The warriors of humankind, the men summoned by the druids over the last fifty years, were the bravest of all the defenders. Each a hero of Earth, granted a second life on Nayve, fought for that new world with a passion deeper and more comprehensive than anything that had motivated him upon the world of his birth. For a long time, wherever one of these men went, the ghost warriors were driven back, and the elves and trolls took heart.
A Zulu champion slew a thousand before clutching ghost hands dragged him into the corpse-filled ditch. Even in falling he killed, laying about with a short javelin and a double-edged sword until he was buried by frenzied attackers. When the pile ceased twitching, not a bit of the African’s body could be seen through the heap of his victims.
A captain of artillery, raised on a Wisconsin farm and schooled in the Iron Brigade at Gettysburg and beyond, directed the fire of a lone battery from a strategic elevation. When all the elves on the wall below were slain, the ghost warriors rushed the vacant rampart in the hundreds. The brave gunner maintained a barrage of fire intense enough to clear the platform until reinforcements could arrive. Then, as a company of Argentian elves rushed to fill the breach, he lifted the field of his fire, spraying explosives down the sloping wall, incinerating hundreds more ghost warriors with each incendiary volley.
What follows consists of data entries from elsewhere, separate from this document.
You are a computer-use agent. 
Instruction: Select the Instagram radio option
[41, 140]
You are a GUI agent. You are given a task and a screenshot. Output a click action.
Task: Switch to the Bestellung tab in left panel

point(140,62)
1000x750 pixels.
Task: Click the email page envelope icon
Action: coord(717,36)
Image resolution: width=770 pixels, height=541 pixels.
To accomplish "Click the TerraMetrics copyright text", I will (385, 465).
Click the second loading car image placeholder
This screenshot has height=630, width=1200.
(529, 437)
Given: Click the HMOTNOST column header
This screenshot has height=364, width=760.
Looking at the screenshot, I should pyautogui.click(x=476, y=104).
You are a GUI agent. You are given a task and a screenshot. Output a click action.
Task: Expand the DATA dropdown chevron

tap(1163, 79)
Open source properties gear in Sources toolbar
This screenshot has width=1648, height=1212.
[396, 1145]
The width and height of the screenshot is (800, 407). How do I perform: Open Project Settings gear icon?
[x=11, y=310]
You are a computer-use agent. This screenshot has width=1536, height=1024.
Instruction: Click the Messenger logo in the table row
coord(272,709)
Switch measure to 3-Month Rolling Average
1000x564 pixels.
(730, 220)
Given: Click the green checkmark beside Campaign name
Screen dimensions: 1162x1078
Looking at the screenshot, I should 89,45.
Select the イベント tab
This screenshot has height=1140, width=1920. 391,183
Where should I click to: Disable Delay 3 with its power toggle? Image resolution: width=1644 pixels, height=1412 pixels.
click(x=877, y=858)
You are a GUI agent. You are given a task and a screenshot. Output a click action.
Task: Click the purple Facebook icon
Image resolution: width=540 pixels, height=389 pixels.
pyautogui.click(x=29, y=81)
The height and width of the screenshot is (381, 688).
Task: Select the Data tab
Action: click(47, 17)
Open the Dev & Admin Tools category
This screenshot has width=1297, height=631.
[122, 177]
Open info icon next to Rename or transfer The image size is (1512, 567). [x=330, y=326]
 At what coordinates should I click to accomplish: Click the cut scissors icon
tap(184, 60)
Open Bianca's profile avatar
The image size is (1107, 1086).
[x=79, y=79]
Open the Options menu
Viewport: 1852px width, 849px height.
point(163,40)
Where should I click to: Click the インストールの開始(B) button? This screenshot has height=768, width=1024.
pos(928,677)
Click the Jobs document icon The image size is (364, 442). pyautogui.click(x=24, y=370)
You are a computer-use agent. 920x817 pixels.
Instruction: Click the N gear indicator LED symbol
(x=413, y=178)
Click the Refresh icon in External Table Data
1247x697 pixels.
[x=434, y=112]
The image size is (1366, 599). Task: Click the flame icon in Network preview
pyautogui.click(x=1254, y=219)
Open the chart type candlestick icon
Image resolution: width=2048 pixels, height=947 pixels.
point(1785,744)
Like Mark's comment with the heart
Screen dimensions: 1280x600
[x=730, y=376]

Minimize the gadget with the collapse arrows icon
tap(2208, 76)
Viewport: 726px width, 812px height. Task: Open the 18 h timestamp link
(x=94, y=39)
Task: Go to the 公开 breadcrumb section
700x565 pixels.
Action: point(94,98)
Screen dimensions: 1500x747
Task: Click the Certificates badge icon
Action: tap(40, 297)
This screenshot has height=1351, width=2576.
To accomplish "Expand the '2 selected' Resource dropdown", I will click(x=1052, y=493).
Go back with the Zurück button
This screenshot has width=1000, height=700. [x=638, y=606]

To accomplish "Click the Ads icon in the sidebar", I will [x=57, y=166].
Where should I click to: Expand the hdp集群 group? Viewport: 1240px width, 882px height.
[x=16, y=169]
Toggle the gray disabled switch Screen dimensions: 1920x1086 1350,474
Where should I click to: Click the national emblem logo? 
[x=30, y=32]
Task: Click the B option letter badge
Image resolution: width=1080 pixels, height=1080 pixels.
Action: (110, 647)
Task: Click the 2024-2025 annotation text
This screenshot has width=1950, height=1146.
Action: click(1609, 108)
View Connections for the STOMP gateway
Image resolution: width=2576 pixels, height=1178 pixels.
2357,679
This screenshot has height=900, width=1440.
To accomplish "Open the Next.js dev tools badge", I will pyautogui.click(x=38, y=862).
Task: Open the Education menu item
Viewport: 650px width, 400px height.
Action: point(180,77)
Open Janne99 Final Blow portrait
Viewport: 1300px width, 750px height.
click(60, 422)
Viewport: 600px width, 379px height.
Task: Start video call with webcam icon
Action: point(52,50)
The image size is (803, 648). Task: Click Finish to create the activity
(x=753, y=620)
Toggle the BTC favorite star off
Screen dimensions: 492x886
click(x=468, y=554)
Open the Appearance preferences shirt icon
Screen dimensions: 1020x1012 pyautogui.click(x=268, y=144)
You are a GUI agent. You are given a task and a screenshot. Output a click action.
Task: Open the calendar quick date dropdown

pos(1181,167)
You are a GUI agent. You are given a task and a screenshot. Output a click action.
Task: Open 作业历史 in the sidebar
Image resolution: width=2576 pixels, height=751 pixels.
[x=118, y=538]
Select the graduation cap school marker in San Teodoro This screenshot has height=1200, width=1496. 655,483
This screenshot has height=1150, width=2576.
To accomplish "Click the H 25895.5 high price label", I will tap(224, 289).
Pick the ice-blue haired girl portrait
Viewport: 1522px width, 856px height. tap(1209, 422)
Bearing a sword in each hand, a stocky samurai warrior whirled and stepped back and forth with lethal precision, hacking and stabbing and laying waste to the enemy along a fifty-foot section of the rampart. When the teeming warriors showed a reluctance to press toward him, he shouted a battle cry and charged down the wall, into the enemy ranks. He cut his way through two lines, then fought his way back again, holding firm in the ditch as he stood on the shifting pile of bodies. Only when he tried to climb the wall back to the parapet did he fall, taken in the back by a spear. Three elves rushed down, trying to pull the stricken Japanese warrior up, but the ghost warriors pressed in with fury, surrounding the body, cutting the heroic fighter to pieces.
Yet there were too few of these heroes and too few of the elves and the trolls as well-though in many cases they displayed similar bravery, dedication, and sacrifice-to hold against a virtually infinite foe. Along one half-mile length of the wall all the defenders were slain, and the ghost warriors spilled across like water coming over a dam. In another section just a few wounded trolls tried to hold, and they inevitably succumbed to the hacking blades of a thousand attackers.